Fabrics obtained by combining electromagnetic shielding fabrics with different forming methods and structures through multi-layer composite methods are called composite electromagnetic shielding fabrics. Composite electromagnetic shielding fabric has good shielding performance and can absorb and reflect electromagnetic waves at the same time. In addition, it is lightweight, corrosion-resistant, and easy to process. Composite electromagnetic shielding fabrics mainly include conductive polymer electromagnetic shielding fabrics and MXene electromagnetic shielding fabrics.
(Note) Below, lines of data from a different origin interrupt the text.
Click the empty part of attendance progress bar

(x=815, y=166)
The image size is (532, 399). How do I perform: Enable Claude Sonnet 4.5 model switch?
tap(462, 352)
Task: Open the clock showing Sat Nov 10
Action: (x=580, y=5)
1. Conductive polymer electromagnetic shielding fabric
Conductive polymer materials can be combined with graphene oxide and metal materials to work together on fabrics to improve the comfort of the fabrics. ZOU and others combined polypyrrole and inorganic graphene oxide using layer-by-layer assembly technology and loaded it on wool fabric. This can not only retain the softness and breathability of wool, but also ensure its electromagnetic shielding performance to meet daily protection needs.
Fabrics that combine conductive polymer materials with metal overcome the problems of easy shedding and oxidation of electromagnetic shielding materials in fabrics made by a single method and poor bonding with the base material, and can improve the electromagnetic shielding effect of the fabric. LIU et al. used PET woven fabrics and nonwoven fabrics as substrates, and used pyrrole in-situ polymerization and electroless nickel (Ni) plating processes to obtain flexible Ni/PPy (polypyrrole)/PET with high conductivity, high bending resistance, and water resistance. Fabric.
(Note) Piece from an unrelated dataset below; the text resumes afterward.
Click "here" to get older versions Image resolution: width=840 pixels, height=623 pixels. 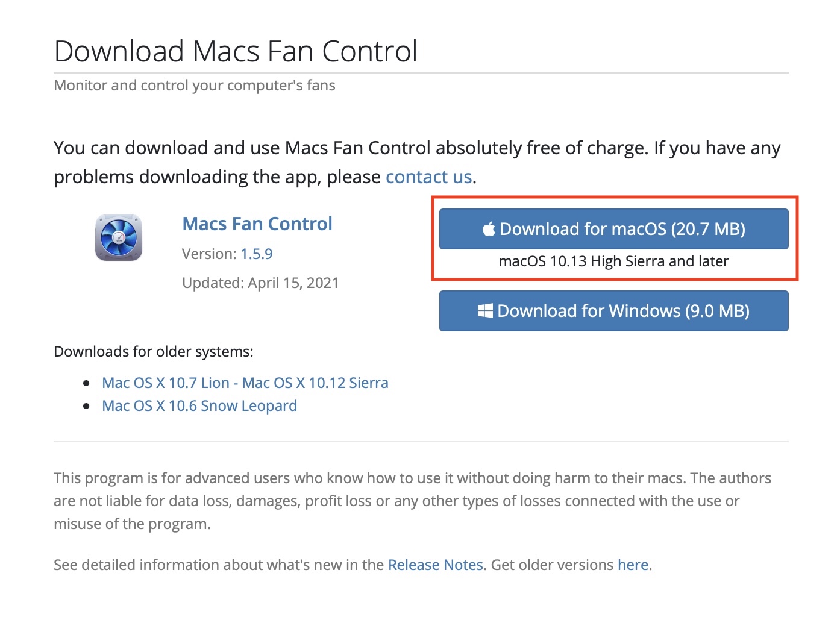(633, 565)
2. MXene type electromagnetic shielding fabric
With the advancement of technology, more and more new materials, such as two-dimensional early transition metal carbides/nitrides (MXene), silver nanowires (AgNW) and other new conductive materials, have begun to be widely used. Among them, MXene has good metal conductivity, large specific surface area, good solution processability and relatively low density, so it has broad application prospects. In addition, MXene has very good internal light-to-heat conversion efficiency, high thermal conductivity and strong heat resistance, and has excellent bactericidal properties.
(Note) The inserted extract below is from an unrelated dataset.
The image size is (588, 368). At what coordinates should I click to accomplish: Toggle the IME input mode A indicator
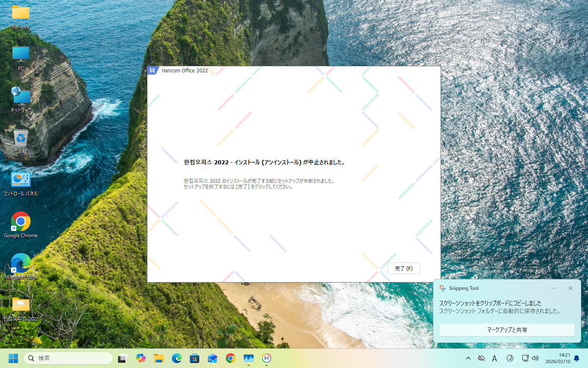[494, 358]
In addition, conductive polymers can be used to improve the interface between MXene and fabric and the structural stability of the fabric. For example, WANG et al. deposited in-situ polymerized PPy-modified MXene sheets onto polyester fabrics, and then applied a silicone coating on them. The SE value of the resulting fabric was around 90dB when it was 1.3mm thick. Ultra-thin silicone The oxyalkane coating allows the fabric to have good hydrophobic properties while maintaining excellent breathability. YIN et al. used solution dipping method and linear polyaniline (PANI) layer-by-layer assembly technology to construct a multi-layer covered PANI/MXene/carbon fiber composite electromagnetic shielding material on the surface of carbon fiber. After 50 times of assembly, the thickness of the material was only 0.36 mm, the electromagnetic shielding efficiency reaches 35.3dB, and has excellent hydrophobicity, self-cleaning performance, breathability, flexibility and cutability.